Mir geht es nicht darum, eine SPS im Haus hängen zu haben, sondern die obigen Funktionen realisiert zu bekommen. Aus meiner laienhaften Sicht ist dies mit einer SPS am effizientesten und kostengünstigsten möglich. Gerne lasse ich mir von Euch Alternativen aufzeigen. KNX/EIB ist aus meiner Sicht keine Alternative.

Programmierkenntnisse habe ich, allerdings nicht in der SPS-Programmierung. Ich habe auch nicht die Absicht, an der SPS selbst zu programmieren. Natürlich ist mir bewusst, dass die Planung und Ausführung eine Elektrofirma durchführen muss. Mit diesem Thread möchte ich vor allem Empfehlungen über gute SPS-Elektriker bzw. Ingenieurbüros in der oben genannten Umgebung sammeln. Wichtig ist für mich, dass alles aus einer Hand kommt, von der Elektroinstallation über die Programmierung der SPS bis hin zur Visualisierung. 

Viele Grüße


----------



## mariob (11 April 2012)

Na,
das hört sich doch schonmal ganz anders an, in dieser Form würde ich das jetzt nach Suche und Biete verschieben lassen, auch hier im Forum sind da entsprechende Leute unterwegs.
Der Gedankengang zwischen Anforderungen und der Lösungsmöglichkeit ist prinzipiell richtig, nachteilig ist aber die zentralisierte Lösung, bei Ausfällen wirds da interessant. Aber dazu gibt es auch hier Diskussionen.....

Gruß
Mario


----------



## rostiger Nagel (11 April 2012)

Ich persöhnlich halte ja nichts von der Hausautomatiesierung, aber warum in Gottes
Namen sollte man nur so etwas ausführen, wenn man selber SPS-Programmierer ist. 
Warum muß man vorher wissen was genau Automatisiert werden soll, was Sinn oder 
Unsinn ist wird ihn dann wohl die gefundene Fachfirma am Objekt erörtern. 


Wenn Mann die gegebenen Antworten hier weiterspinnt, dürfte man nicht zu einen
Handwerker gehen, wenn man nicht vorher alles bis im Detail weiß und durchgeplannt
hat. 

Hilfreich wäre hier gewesen, Fa XY in Z hat da viel Erfahrung und einen guten Ruf, leider
kann ich hier nicht helfen, da es nicht ganz meine Region ist.


----------



## MAGIC HOME (12 April 2012)

Hallo zusammen,

ich biete Gebäudeautomation an.

Als SPS kommt ein CX von Beckhoff zum Einsatz. Mit entsprechenden IO-Modulen sind fast alle Möglichkeiten gegeben.

Licht/Dimmen/Szenen, Steckdosen, Rollläden, Zeitsteuerung, Kameraüberwachung, Anwesenheitssimulation, Fernzugriff etc. etc.

# Gegebene Angaben
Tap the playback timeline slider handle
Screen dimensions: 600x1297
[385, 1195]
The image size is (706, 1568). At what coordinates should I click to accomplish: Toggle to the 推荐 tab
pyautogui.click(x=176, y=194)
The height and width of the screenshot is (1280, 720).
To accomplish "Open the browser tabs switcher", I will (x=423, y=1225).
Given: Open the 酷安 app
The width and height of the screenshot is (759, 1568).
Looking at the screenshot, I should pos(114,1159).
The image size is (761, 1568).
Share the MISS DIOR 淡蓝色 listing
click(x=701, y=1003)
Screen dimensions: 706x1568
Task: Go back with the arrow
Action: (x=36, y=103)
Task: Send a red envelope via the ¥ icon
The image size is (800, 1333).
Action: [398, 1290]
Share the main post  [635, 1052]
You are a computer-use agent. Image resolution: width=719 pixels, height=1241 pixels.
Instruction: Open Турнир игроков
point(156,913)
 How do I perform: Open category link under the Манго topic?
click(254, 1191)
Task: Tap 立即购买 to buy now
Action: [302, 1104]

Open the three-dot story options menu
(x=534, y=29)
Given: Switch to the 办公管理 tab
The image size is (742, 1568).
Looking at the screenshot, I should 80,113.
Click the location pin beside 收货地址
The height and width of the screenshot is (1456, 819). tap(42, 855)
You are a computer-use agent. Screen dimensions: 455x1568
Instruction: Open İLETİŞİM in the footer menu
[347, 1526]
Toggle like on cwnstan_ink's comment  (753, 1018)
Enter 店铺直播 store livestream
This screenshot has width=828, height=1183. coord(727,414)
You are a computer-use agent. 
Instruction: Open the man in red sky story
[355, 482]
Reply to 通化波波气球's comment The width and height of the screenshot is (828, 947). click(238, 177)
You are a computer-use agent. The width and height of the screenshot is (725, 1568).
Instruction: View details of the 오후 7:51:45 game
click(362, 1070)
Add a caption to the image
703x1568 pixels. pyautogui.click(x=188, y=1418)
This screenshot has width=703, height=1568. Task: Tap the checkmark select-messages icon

# Gestellte Aufgabe
Welche SPS verwendet MAGIC HOME laut dem Ausgangstext für die angebotene Gebäudeautomation?

# Lösung der Aufgabe
Einen CX von Beckhoff.